The Rule is designed to enhance investor protections while preserving retail investor access and choice in: (1) the type of professional with whom they work, (2) the services they receive, and (3) how they pay for these services. In order to satisfy the new best interest standard of care, a broker-dealer who makes recommendations to a retail customer must fulfill four obligations: 1) a “disclosure obligation”; 2) a “duty of care” obligation; 3) a “conflicts of interest” obligation; and, 4) a “compliance obligation.” The duty of care obligation requires a broker-dealer to exercise reasonable “diligence, care and skill” when making investment recommendations. This obligation is similar to FINRA’s suitability rules. In order to satisfy the best interest obligation, a broker-dealer must understand and communicate the “risk, rewards and costs of any recommendation;” have a reasonable basis to believe that the recommendation is in the best interest of the customer; and refrain from making “excessive” recommendations, given the customer’s investment profile.

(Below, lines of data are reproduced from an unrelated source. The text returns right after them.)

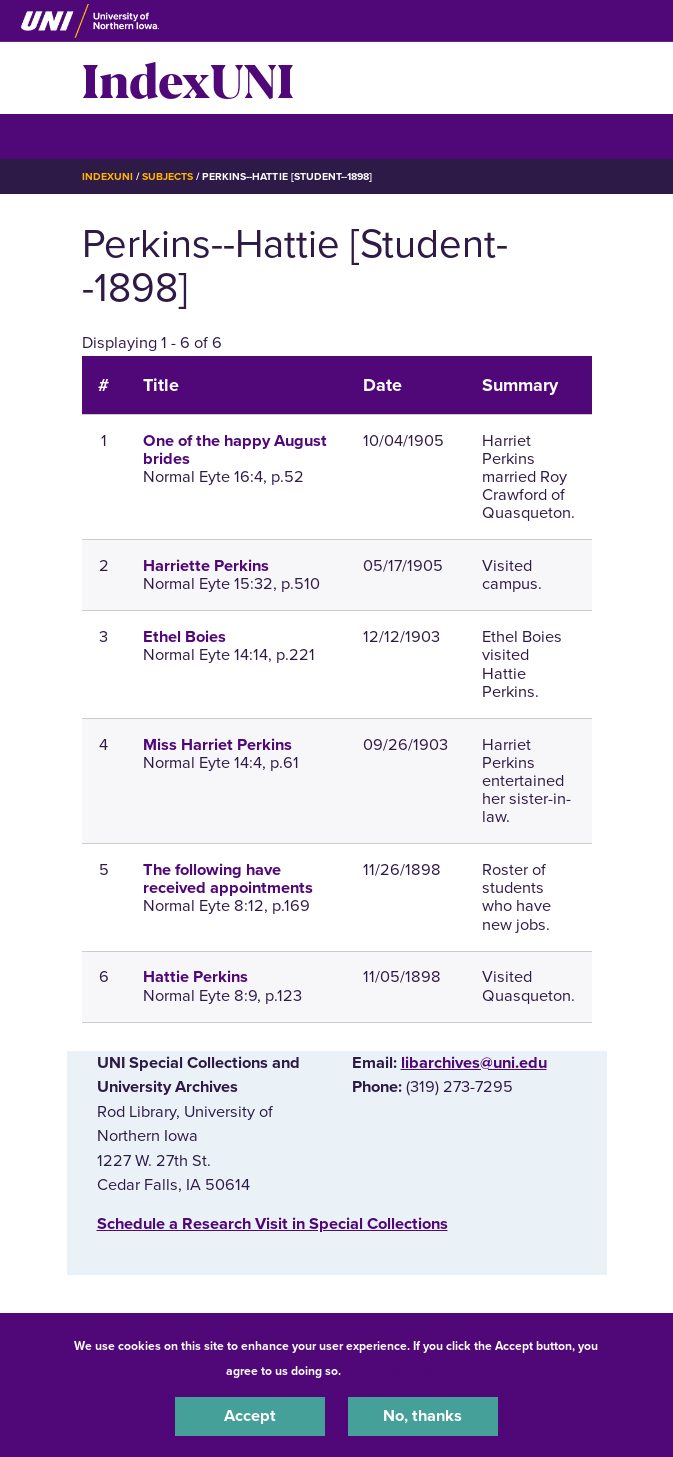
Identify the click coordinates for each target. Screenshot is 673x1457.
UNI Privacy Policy (397, 1371)
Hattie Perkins (195, 977)
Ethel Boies (184, 637)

Regardless of whether a retail investor chooses a broker-dealer or an investment adviser, the retail investor will be entitled to a recommendation (if (s)he chooses a broker-dealer) or advice (if (s)he uses an investment adviser) that is in the retail investor’s best interest and that does not place the interests of the firm or the financial professional ahead of the retail investor’s interests. Nonetheless, the Rule’s perceived uncertainty is cause for division. The SEC claims the Rule is designed to enhance the quality and transparency of retail investors’ relationships with broker-dealers and advisors. Proponents say the Rule will elevate the standard for what is considered an investor’s best interest, specifically, that broker-dealers will need to make substantial changes to enhance investor protection. Opponents argue the Rule is too vague and retains a muddled standard that will not change any practices in the brokerage industry.
Given the current uncertainty, the question becomes: will the Rule cause more litigation? Given the near immediate scrutiny, the answer may be in the affirmative. The Plaintiff’s Bar will likely argue that the Rule now provides customers with a higher standard of care than the suitability standard in furtherance of asserting claims against broker-dealers. In any event, the Rule’s lack of clarity will surely stir debate over the next year before its implementation.